Later when we’ve learned to be still and know that he is God (Psalm 46:10) then we’ll be ready to have the clog taken off of our foot and to leap the hedges! But then it won’t be the leaping of impulsiveness or ambition. We won’t be running off on our own trying to make something happen, stepping on people along the way or getting stressed out and exhausted.

Instead we’ll be leaping the hedges with Jesus! 

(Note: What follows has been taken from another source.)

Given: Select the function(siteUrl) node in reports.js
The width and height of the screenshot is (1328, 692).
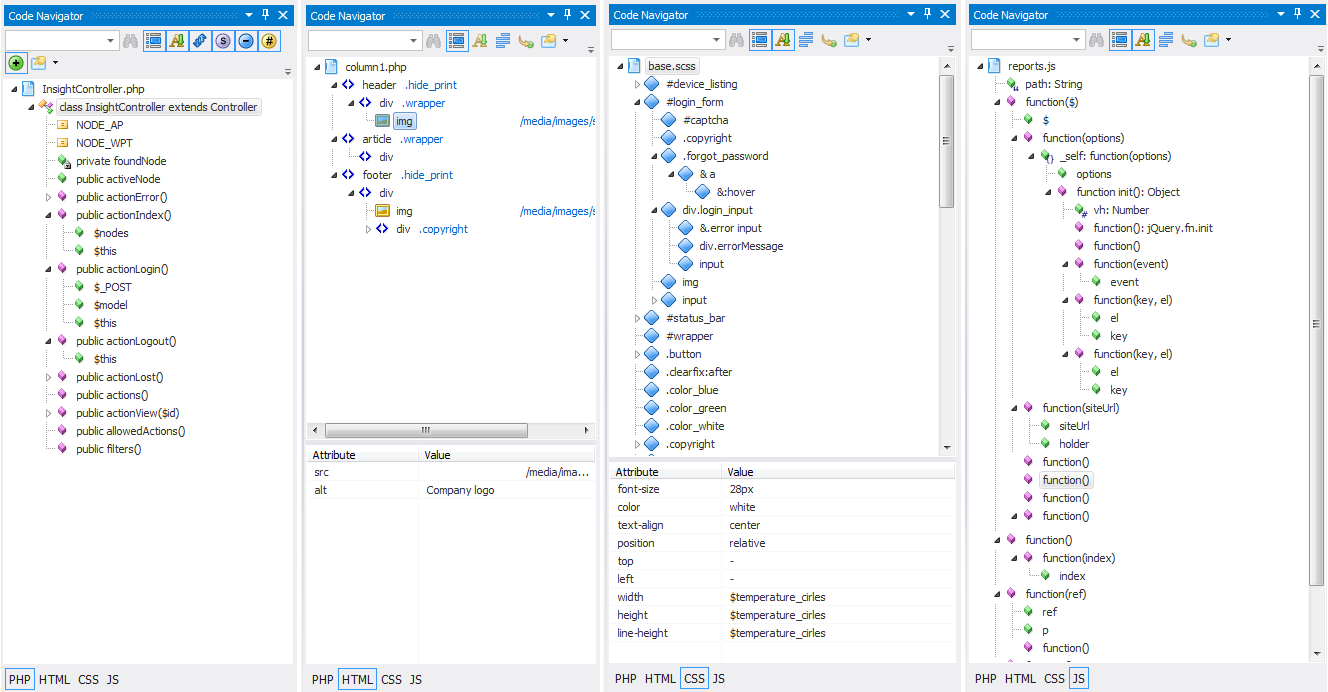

It Takes Practice to Wait Well

Truth be told, we can’t leap over a wall or accomplish great things for the Lord unless we’re doing them with the Lord. Intimacy with Jesus needs to be our first priority and ministry our second priority. “Abide in me,” Jesus said, “and you will bear much fruit” (John 15:5, par).

It takes practice to wait on God and to learn to do this with Jesus — lovingly, joyfully, and peacefully. Jesus himself learned this. For instance, the Father had him wait eighteen years in Nazareth before launching his public ministry. (See “Rejoicing on a Mundane Monday.“)

I’ve learned that it’s best if I learn to put the clog on my own foot for a little while! So I’ve written a little prayer of heart from Psalm 130 that helps me to pause from my activity to delight in the Lord who delights in me: “My Soul Waits on the Lord.” (This is one of the prayers in “Simple Prayers of the Heart.”)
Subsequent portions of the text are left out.